### WHAT IS REQUIRED
Once you have read the records below, report how many lines contain the word "left", and give nothing besides that number.

### MATERIAL SHOWN
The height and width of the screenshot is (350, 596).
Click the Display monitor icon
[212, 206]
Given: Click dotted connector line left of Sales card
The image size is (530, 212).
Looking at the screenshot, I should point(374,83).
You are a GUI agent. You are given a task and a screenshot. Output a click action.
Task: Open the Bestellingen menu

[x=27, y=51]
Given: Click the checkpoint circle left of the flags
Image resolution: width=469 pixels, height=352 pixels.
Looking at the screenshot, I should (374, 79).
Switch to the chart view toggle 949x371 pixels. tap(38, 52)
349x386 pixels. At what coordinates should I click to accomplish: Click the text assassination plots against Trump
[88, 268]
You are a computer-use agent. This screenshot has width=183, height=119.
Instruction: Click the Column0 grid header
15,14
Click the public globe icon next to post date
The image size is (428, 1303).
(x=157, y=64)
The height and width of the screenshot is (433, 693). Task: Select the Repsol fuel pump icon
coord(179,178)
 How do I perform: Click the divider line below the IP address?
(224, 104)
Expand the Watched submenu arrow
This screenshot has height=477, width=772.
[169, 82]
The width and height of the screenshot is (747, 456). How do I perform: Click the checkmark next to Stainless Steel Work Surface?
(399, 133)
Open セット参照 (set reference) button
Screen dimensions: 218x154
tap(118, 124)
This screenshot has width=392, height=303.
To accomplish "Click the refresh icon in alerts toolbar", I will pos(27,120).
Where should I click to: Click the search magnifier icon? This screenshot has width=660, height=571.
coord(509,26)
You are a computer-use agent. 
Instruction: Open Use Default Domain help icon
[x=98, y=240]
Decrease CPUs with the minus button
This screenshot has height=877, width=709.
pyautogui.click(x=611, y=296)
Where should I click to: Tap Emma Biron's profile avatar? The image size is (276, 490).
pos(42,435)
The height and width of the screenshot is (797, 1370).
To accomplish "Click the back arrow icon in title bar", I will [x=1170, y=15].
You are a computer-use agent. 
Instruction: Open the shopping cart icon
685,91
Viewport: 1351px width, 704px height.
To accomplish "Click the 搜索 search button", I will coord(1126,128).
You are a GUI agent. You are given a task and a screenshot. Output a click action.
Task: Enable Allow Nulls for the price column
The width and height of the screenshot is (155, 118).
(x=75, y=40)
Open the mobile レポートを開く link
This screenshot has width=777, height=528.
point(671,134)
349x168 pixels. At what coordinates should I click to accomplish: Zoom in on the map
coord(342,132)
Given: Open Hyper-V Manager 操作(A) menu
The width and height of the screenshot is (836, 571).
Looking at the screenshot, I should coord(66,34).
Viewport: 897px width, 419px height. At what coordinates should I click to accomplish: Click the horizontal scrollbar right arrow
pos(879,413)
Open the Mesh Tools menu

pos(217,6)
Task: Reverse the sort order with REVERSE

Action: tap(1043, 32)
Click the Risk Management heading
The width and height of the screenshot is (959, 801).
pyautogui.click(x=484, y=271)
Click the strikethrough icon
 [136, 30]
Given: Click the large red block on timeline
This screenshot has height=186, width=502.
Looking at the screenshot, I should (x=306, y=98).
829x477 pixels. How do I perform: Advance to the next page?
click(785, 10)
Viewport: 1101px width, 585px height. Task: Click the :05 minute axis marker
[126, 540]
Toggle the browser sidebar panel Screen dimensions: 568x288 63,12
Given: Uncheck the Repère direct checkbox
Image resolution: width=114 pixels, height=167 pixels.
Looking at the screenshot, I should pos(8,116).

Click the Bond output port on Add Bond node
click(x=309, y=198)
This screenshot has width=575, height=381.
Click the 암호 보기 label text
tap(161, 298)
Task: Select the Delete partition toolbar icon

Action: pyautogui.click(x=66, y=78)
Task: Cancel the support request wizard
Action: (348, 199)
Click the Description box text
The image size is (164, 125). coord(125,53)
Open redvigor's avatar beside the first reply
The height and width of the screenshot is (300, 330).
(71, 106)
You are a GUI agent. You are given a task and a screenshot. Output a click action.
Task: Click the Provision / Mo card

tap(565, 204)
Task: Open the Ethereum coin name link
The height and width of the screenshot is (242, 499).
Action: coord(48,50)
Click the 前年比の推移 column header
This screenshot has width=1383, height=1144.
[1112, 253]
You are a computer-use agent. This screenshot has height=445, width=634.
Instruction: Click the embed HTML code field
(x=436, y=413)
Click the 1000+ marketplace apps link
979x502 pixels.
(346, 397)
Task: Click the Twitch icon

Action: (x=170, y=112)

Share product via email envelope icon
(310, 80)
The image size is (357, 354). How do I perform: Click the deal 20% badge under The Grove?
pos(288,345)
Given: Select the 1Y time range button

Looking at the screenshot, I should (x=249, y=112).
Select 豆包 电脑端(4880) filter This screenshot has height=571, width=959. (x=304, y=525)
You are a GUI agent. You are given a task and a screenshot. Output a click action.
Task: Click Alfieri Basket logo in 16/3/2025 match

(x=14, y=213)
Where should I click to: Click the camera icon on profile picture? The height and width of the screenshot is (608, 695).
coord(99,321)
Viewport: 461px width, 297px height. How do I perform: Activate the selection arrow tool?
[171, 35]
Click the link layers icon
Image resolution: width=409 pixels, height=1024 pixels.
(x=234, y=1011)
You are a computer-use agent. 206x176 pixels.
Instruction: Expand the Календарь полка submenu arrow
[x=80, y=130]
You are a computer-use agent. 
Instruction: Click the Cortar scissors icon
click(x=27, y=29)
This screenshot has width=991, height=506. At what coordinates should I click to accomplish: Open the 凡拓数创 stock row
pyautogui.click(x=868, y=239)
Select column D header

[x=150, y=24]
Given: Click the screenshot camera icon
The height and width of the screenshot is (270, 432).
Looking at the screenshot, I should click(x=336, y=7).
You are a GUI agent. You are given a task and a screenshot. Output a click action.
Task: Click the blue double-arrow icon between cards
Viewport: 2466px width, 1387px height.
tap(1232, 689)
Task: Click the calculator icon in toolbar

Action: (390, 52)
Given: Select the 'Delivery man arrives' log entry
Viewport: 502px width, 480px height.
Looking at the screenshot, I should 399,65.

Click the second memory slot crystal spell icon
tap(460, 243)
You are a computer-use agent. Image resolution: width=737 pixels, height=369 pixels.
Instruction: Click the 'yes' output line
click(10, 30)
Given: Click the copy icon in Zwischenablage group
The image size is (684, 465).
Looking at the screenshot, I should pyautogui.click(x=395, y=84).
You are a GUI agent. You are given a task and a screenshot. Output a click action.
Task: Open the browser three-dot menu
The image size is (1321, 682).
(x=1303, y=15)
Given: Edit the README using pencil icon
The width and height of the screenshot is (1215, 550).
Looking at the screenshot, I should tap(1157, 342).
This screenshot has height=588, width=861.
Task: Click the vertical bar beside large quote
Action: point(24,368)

### OUTPUT BELOW
2